Parmi les personnes visées figurent les prêtres Frantz Cole, Jean Madoché Vil et Fritz Désiré, ainsi que l'ancien ministre de l'Économie Michel Patrick Boisvert et l'ancien responsable des affaires religieuses Evens Souffrant. Les charges incluent également l'utilisation de faux billets de banque.
Les faits ont été initialement découverts le 14 juillet 2022, lorsque la police a saisi un conteneur à la gare maritime de La Saline à Port-au-Prince. À l'intérieur se trouvaient 18 fusils d'assaut, dont des modèles AK-47, Galil et M4, ainsi qu'un fusil de chasse, quatre pistolets, près de 20 000 cartouches, des chargeurs et environ 50 000 dollars en faux billets.
Une première décision en 2023 avait classé l'affaire pour manque de preuves directes. Cependant, le dossier a été rouvert en 2025, menant à cette décision de renvoi en procès. L'Église épiscopale d'Haïti a toujours nié toute implication, affirmant avoir été victime d'un réseau criminel exploitant son nom.

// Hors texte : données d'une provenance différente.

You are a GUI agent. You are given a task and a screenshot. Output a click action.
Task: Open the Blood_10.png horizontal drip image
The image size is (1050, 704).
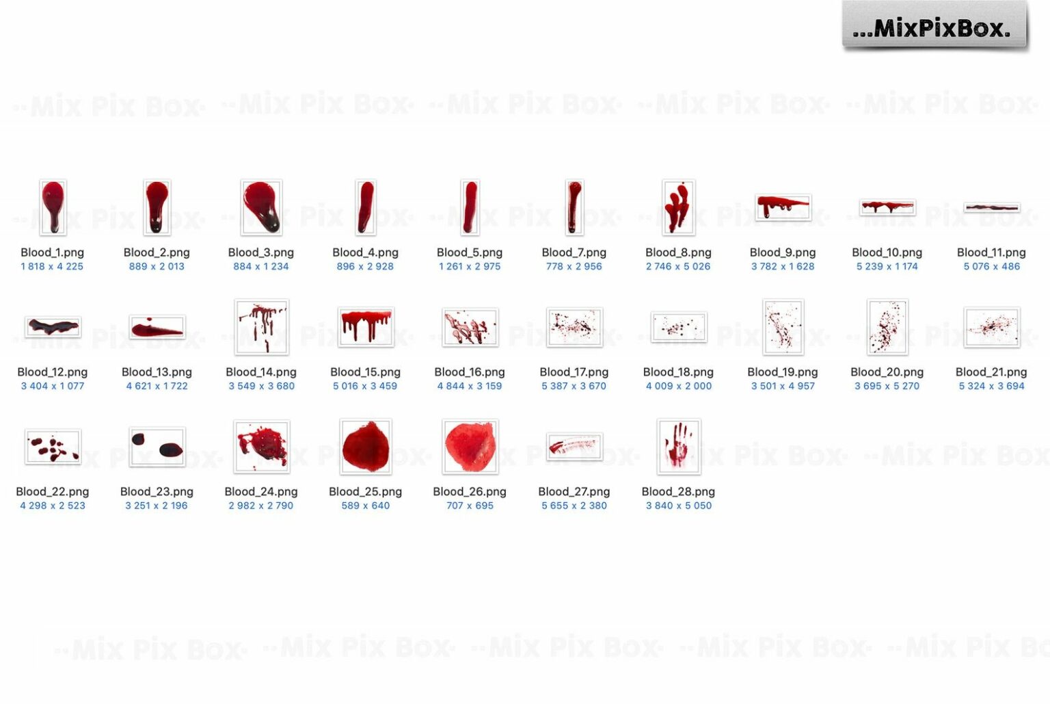888,205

Le procès pourrait révéler des informations sur les réseaux de trafic d'armes alimentant les groupes armés en Haïti, un facteur clé de l'instabilité du pays. Cette affaire s'inscrit dans un contexte de crise sécuritaire croissante où les armes illégales jouent un rôle central dans la violence des gangs.
Les observateurs soulignent que ce procès pourrait avoir des implications majeures pour la responsabilité pénale et la confiance dans les institutions haïtiennes. Les détails de la date du procès n'ont pas encore été communiqués par les autorités judiciaires.